[Record excerpts — start]

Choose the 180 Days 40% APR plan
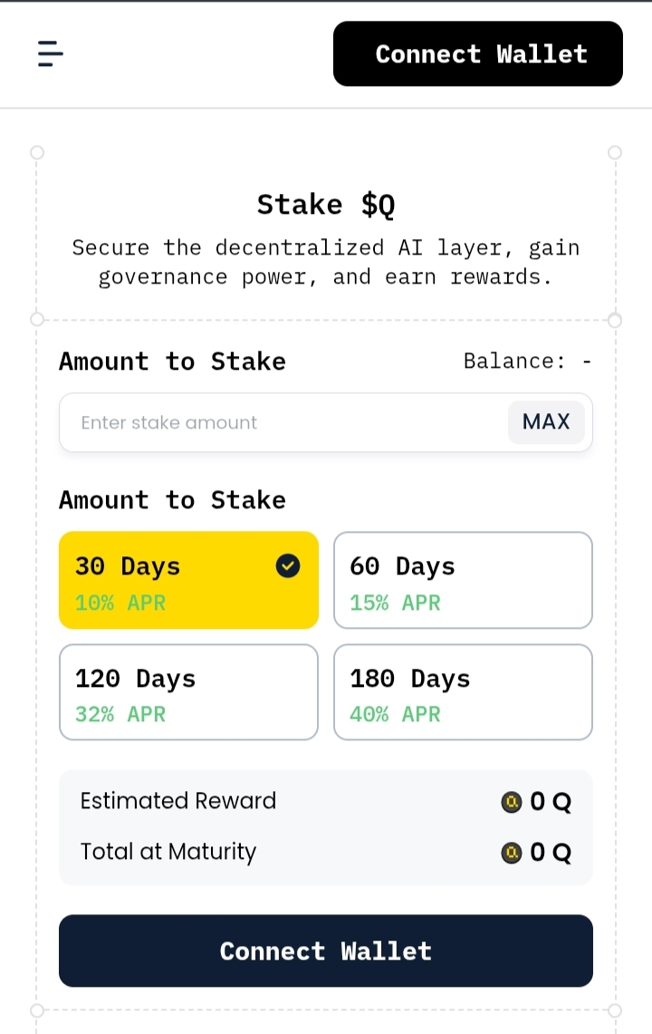Viewport: 652px width, 1034px height. 463,692
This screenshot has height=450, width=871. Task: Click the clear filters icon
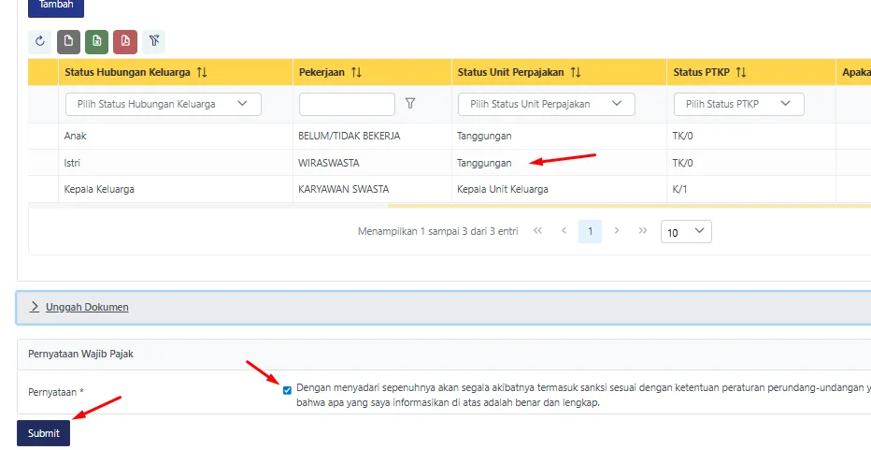coord(154,41)
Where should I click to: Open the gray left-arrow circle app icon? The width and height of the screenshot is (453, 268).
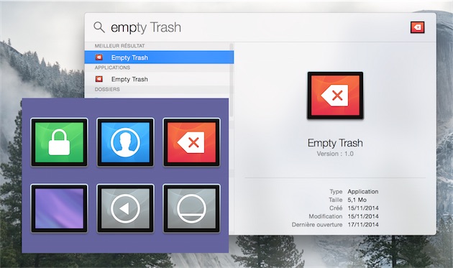pyautogui.click(x=125, y=208)
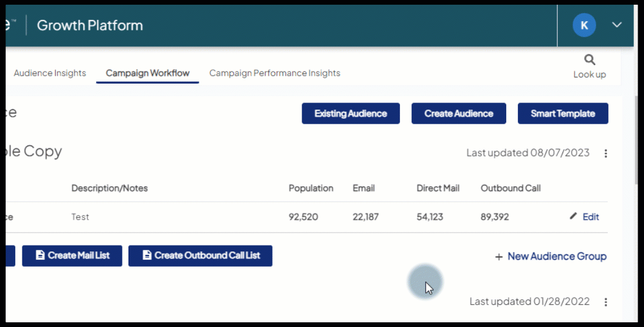Click the K user avatar icon
644x327 pixels.
pyautogui.click(x=584, y=25)
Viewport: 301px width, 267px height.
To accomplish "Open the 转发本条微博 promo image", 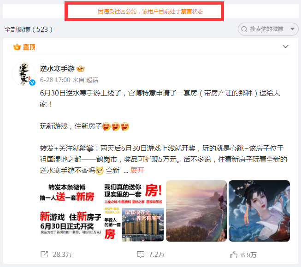I will tap(71, 211).
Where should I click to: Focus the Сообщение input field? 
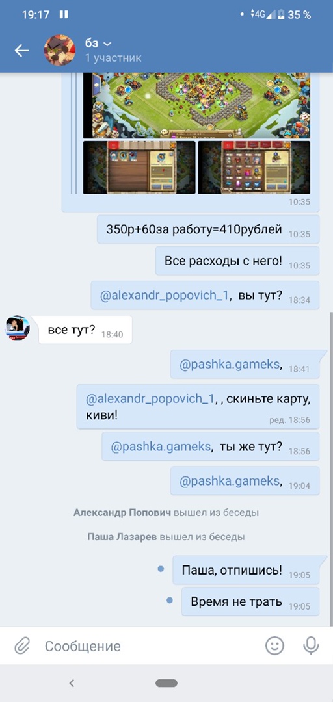(148, 645)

[Record excerpts — finish]

What you will do »
Retype exactly the lines above, starting at the line containing "Where should I click to: Focus" and ending with the last line, both included; leave out the pictures.

Answer »
Where should I click to: Focus the Сообщение input field? 
(148, 645)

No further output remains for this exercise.